Copy out every line below without alteration.

▼▼▼

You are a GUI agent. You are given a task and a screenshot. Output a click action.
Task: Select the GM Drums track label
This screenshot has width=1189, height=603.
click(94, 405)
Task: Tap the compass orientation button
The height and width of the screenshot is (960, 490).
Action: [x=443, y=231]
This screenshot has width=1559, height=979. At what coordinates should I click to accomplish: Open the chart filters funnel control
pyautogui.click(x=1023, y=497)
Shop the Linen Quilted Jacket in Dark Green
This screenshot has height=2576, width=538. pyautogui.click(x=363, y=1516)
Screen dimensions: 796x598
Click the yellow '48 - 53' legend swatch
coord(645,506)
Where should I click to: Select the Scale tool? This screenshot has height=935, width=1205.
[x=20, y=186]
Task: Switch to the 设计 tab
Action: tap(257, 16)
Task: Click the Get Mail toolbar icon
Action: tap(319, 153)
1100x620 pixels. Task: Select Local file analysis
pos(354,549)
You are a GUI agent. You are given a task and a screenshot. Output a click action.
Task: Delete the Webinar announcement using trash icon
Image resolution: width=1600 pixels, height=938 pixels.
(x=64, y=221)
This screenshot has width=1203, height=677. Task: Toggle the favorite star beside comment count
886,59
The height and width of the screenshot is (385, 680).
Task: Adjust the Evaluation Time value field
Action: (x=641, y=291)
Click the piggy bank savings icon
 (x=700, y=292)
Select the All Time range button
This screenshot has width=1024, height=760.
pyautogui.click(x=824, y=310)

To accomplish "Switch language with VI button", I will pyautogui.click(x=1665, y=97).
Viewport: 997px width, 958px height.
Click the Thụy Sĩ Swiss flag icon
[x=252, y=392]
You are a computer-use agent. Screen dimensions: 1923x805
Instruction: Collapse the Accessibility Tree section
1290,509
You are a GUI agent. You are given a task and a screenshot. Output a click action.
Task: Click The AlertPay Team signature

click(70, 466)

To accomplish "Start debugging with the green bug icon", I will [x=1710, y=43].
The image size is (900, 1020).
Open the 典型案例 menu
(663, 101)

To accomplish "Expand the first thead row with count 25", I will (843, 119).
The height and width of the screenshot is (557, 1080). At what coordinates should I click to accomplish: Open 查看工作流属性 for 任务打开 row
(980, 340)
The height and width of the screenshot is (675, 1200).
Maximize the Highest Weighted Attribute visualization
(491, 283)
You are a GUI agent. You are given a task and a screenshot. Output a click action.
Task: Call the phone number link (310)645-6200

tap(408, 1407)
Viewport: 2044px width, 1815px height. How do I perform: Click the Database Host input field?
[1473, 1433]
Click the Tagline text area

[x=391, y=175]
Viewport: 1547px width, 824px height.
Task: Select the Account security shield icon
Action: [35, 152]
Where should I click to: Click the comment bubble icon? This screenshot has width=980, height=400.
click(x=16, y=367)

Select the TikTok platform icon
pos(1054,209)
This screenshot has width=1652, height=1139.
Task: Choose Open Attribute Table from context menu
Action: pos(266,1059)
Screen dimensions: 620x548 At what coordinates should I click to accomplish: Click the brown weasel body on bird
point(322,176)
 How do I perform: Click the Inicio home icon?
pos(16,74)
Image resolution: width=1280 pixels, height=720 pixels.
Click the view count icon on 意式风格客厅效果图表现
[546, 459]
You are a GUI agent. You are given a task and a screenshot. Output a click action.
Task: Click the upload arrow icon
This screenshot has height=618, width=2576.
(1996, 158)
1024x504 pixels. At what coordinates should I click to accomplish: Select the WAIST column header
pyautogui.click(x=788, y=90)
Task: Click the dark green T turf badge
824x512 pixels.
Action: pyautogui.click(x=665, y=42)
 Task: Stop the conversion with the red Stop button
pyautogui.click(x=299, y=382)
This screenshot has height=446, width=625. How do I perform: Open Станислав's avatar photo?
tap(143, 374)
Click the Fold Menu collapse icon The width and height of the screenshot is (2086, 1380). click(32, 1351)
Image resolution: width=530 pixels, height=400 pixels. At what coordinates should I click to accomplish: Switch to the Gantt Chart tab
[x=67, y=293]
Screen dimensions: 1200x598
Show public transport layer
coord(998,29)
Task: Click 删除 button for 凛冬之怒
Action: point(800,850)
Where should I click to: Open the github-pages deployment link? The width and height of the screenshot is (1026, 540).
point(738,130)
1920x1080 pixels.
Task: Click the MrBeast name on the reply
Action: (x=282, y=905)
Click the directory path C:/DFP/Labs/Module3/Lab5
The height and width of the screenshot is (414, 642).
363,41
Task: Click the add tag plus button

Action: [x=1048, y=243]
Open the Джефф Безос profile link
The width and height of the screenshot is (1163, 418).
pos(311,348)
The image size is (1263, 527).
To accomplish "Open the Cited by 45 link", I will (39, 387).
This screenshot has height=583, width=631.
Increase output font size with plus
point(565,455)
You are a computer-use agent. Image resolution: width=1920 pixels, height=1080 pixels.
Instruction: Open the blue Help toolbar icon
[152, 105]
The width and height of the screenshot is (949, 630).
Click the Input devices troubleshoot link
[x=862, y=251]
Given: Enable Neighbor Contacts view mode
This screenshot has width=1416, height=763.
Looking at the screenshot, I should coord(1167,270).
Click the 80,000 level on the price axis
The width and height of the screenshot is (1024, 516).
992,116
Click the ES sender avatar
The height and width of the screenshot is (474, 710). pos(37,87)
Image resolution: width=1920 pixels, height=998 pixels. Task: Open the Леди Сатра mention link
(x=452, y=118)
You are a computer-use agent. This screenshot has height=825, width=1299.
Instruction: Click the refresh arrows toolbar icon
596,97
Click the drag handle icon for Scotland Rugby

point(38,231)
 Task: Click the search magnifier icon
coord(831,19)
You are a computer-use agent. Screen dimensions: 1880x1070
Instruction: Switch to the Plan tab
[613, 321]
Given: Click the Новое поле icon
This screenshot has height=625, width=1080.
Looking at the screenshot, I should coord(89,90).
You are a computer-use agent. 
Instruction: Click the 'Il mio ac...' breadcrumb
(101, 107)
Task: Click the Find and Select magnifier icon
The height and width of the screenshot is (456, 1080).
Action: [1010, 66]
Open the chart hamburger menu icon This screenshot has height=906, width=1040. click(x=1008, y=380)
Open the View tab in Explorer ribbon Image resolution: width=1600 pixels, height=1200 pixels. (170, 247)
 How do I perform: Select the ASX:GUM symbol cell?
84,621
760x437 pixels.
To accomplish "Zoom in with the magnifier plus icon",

▲▲▲

### Expected output
You are a GUI agent. You are given a task and a screenshot. Output a click action.
Task: Select the GM Drums track label
This screenshot has width=1189, height=603.
click(94, 405)
Task: Tap the compass orientation button
The height and width of the screenshot is (960, 490).
Action: [x=443, y=231]
This screenshot has width=1559, height=979. At what coordinates should I click to accomplish: Open the chart filters funnel control
pyautogui.click(x=1023, y=497)
Shop the Linen Quilted Jacket in Dark Green
This screenshot has height=2576, width=538. pyautogui.click(x=363, y=1516)
Screen dimensions: 796x598
Click the yellow '48 - 53' legend swatch
coord(645,506)
Where should I click to: Select the Scale tool? This screenshot has height=935, width=1205.
[x=20, y=186]
Task: Switch to the 设计 tab
Action: tap(257, 16)
Task: Click the Get Mail toolbar icon
Action: tap(319, 153)
1100x620 pixels. Task: Select Local file analysis
pos(354,549)
You are a GUI agent. You are given a task and a screenshot. Output a click action.
Task: Delete the Webinar announcement using trash icon
Image resolution: width=1600 pixels, height=938 pixels.
(x=64, y=221)
This screenshot has width=1203, height=677. Task: Toggle the favorite star beside comment count
886,59
The height and width of the screenshot is (385, 680).
Task: Adjust the Evaluation Time value field
Action: (x=641, y=291)
Click the piggy bank savings icon
 (x=700, y=292)
Select the All Time range button
This screenshot has width=1024, height=760.
pyautogui.click(x=824, y=310)

To accomplish "Switch language with VI button", I will pyautogui.click(x=1665, y=97).
Viewport: 997px width, 958px height.
Click the Thụy Sĩ Swiss flag icon
[x=252, y=392]
You are a computer-use agent. Screen dimensions: 1923x805
Instruction: Collapse the Accessibility Tree section
1290,509
You are a GUI agent. You are given a task and a screenshot. Output a click action.
Task: Click The AlertPay Team signature

click(70, 466)

To accomplish "Start debugging with the green bug icon", I will [x=1710, y=43].
The image size is (900, 1020).
Open the 典型案例 menu
(663, 101)

To accomplish "Expand the first thead row with count 25", I will (843, 119).
The height and width of the screenshot is (557, 1080). At what coordinates should I click to accomplish: Open 查看工作流属性 for 任务打开 row
(980, 340)
The height and width of the screenshot is (675, 1200).
Maximize the Highest Weighted Attribute visualization
(491, 283)
You are a GUI agent. You are given a task and a screenshot. Output a click action.
Task: Call the phone number link (310)645-6200

tap(408, 1407)
Viewport: 2044px width, 1815px height. How do I perform: Click the Database Host input field?
[1473, 1433]
Click the Tagline text area

[x=391, y=175]
Viewport: 1547px width, 824px height.
Task: Select the Account security shield icon
Action: [35, 152]
Where should I click to: Click the comment bubble icon? This screenshot has width=980, height=400.
click(x=16, y=367)

Select the TikTok platform icon
pos(1054,209)
This screenshot has width=1652, height=1139.
Task: Choose Open Attribute Table from context menu
Action: pos(266,1059)
Screen dimensions: 620x548 At what coordinates should I click to accomplish: Click the brown weasel body on bird
point(322,176)
 How do I perform: Click the Inicio home icon?
pos(16,74)
Image resolution: width=1280 pixels, height=720 pixels.
Click the view count icon on 意式风格客厅效果图表现
[546, 459]
You are a GUI agent. You are given a task and a screenshot. Output a click action.
Task: Click the upload arrow icon
This screenshot has height=618, width=2576.
(1996, 158)
1024x504 pixels. At what coordinates should I click to accomplish: Select the WAIST column header
pyautogui.click(x=788, y=90)
Task: Click the dark green T turf badge
824x512 pixels.
Action: pyautogui.click(x=665, y=42)
 Task: Stop the conversion with the red Stop button
pyautogui.click(x=299, y=382)
This screenshot has height=446, width=625. How do I perform: Open Станислав's avatar photo?
tap(143, 374)
Click the Fold Menu collapse icon The width and height of the screenshot is (2086, 1380). click(32, 1351)
Image resolution: width=530 pixels, height=400 pixels. At what coordinates should I click to accomplish: Switch to the Gantt Chart tab
[x=67, y=293]
Screen dimensions: 1200x598
Show public transport layer
coord(998,29)
Task: Click 删除 button for 凛冬之怒
Action: point(800,850)
Where should I click to: Open the github-pages deployment link? The width and height of the screenshot is (1026, 540).
point(738,130)
1920x1080 pixels.
Task: Click the MrBeast name on the reply
Action: (x=282, y=905)
Click the directory path C:/DFP/Labs/Module3/Lab5
The height and width of the screenshot is (414, 642).
363,41
Task: Click the add tag plus button

Action: [x=1048, y=243]
Open the Джефф Безос profile link
The width and height of the screenshot is (1163, 418).
pos(311,348)
The image size is (1263, 527).
To accomplish "Open the Cited by 45 link", I will (39, 387).
This screenshot has height=583, width=631.
Increase output font size with plus
point(565,455)
You are a computer-use agent. Image resolution: width=1920 pixels, height=1080 pixels.
Instruction: Open the blue Help toolbar icon
[152, 105]
The width and height of the screenshot is (949, 630).
Click the Input devices troubleshoot link
[x=862, y=251]
Given: Enable Neighbor Contacts view mode
This screenshot has width=1416, height=763.
Looking at the screenshot, I should coord(1167,270).
Click the 80,000 level on the price axis
The width and height of the screenshot is (1024, 516).
992,116
Click the ES sender avatar
The height and width of the screenshot is (474, 710). pos(37,87)
Image resolution: width=1920 pixels, height=998 pixels. Task: Open the Леди Сатра mention link
(x=452, y=118)
You are a computer-use agent. This screenshot has height=825, width=1299.
Instruction: Click the refresh arrows toolbar icon
596,97
Click the drag handle icon for Scotland Rugby

point(38,231)
 Task: Click the search magnifier icon
coord(831,19)
You are a computer-use agent. Screen dimensions: 1880x1070
Instruction: Switch to the Plan tab
[613, 321]
Given: Click the Новое поле icon
This screenshot has height=625, width=1080.
Looking at the screenshot, I should coord(89,90).
You are a computer-use agent. 
Instruction: Click the 'Il mio ac...' breadcrumb
(101, 107)
Task: Click the Find and Select magnifier icon
The height and width of the screenshot is (456, 1080).
Action: [1010, 66]
Open the chart hamburger menu icon This screenshot has height=906, width=1040. click(x=1008, y=380)
Open the View tab in Explorer ribbon Image resolution: width=1600 pixels, height=1200 pixels. (170, 247)
 How do I perform: Select the ASX:GUM symbol cell?
84,621
760x437 pixels.
To accomplish "Zoom in with the magnifier plus icon",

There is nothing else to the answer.